当您拥有本机 NumPy 数据类型时(Pandas使用 NumPy 作为其数据),向量化工作。由于我们已经在 Series 中有列表并且想要一个列表作为结果,因此矢量化不太可能加快速度。标准 Python 对象和 Pandas/NumPy 数据类型之间的转换可能会耗尽您可能从矢量化中获得的所有性能。我尝试在另一个答案中对算法进行矢量化。

回答by Mike Müller

Vectorized but slow

矢量化但速度慢

You can use NumPy's concatenate:

您可以使用 NumPy 的 concatenate

import numpy as np

list(np.concatenate(categories.values))

Performance

表现

But we have lists, i.e. Python objects already. So the vectorization has to switch back and forth between Python objects and NumPy data types. This make things slow:

但是我们已经有了列表,即 Python 对象。因此矢量化必须在 Python 对象和 NumPy 数据类型之间来回切换。这使事情变慢:

categories = pd.Series([['a', 'b'], ['c', 'd', 'e']] * 1000)

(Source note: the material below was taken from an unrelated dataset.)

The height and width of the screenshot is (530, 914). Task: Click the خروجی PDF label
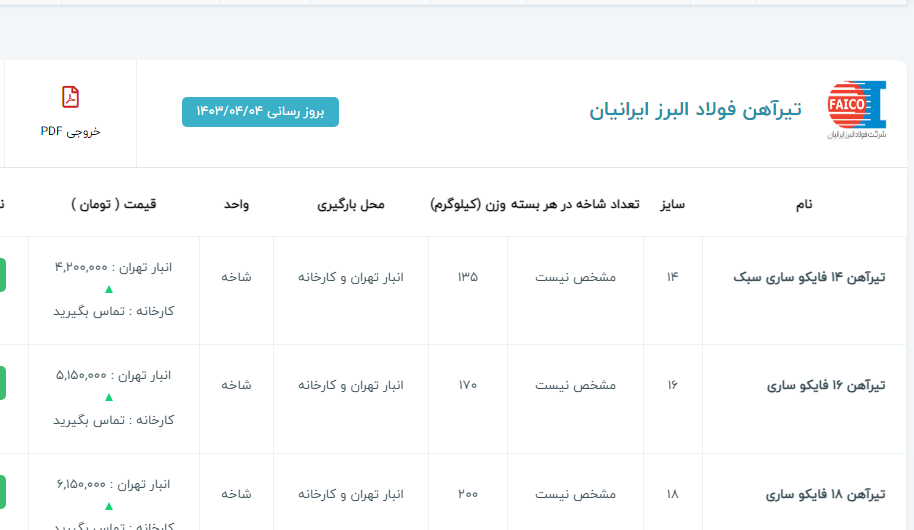click(70, 131)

%timeit list(np.concatenate(categories.values))
100 loops, best of 3: 7.66 ms per loop

%timeit np.concatenate(categories.values)
100 loops, best of 3: 5.33 ms per loop

%timeit list(chain.from_iterable(categories.values))
1000 loops, best of 3: 231 μs per loop

回答by ssm

You can try your luck with business["categories"].str.join(''), but I am guessing that Pandas uses Pythons string functions. I doubt you can do better tha what Python already offers you.

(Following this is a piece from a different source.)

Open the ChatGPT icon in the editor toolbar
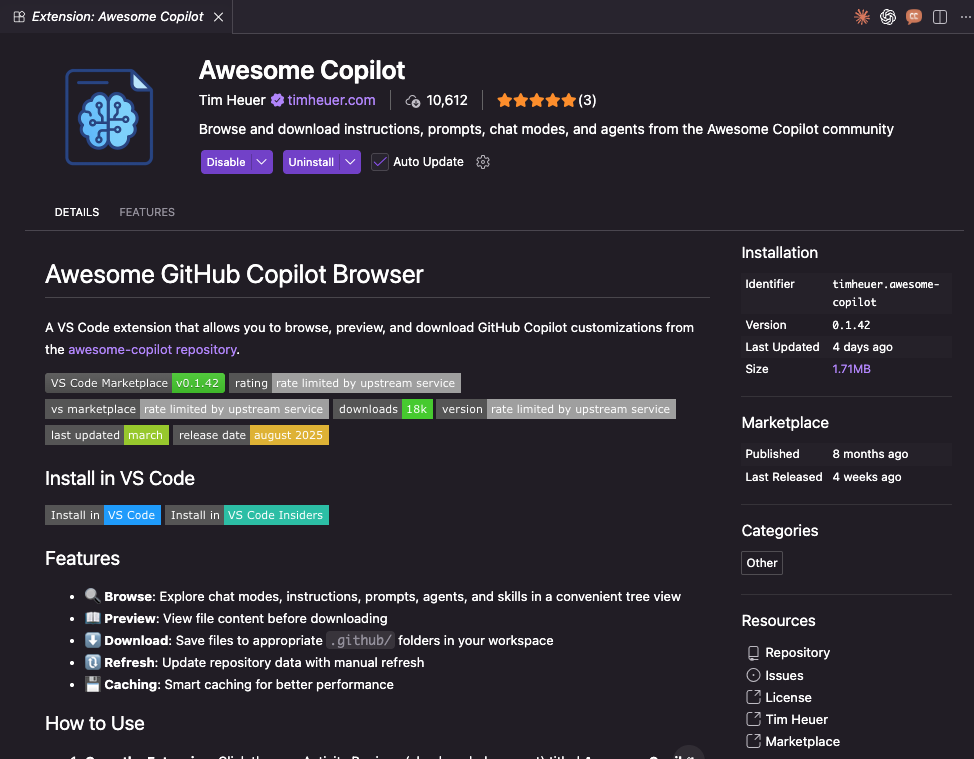Viewport: 974px width, 759px height. [x=888, y=17]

你可以试试你的运气business["categories"].str.join(''),但我猜 Pandas 使用 Python 的字符串函数。我怀疑你能比 Python 已经提供给你的东西做得更好。

回答by Muhammad Mubashirullah Durrani

I used "".join(business["categories"])

我用了 "".join(business["categories"])

It is much faster than business["categories"].str.join('')but still 4 times slower than the itertools.chainmethod. I preferred it because it is more readable and no import is required.

business["categories"].str.join('')比该itertools.chain方法快得多,但仍比该方法慢 4 倍。我更喜欢它,因为它更具可读性并且不需要导入。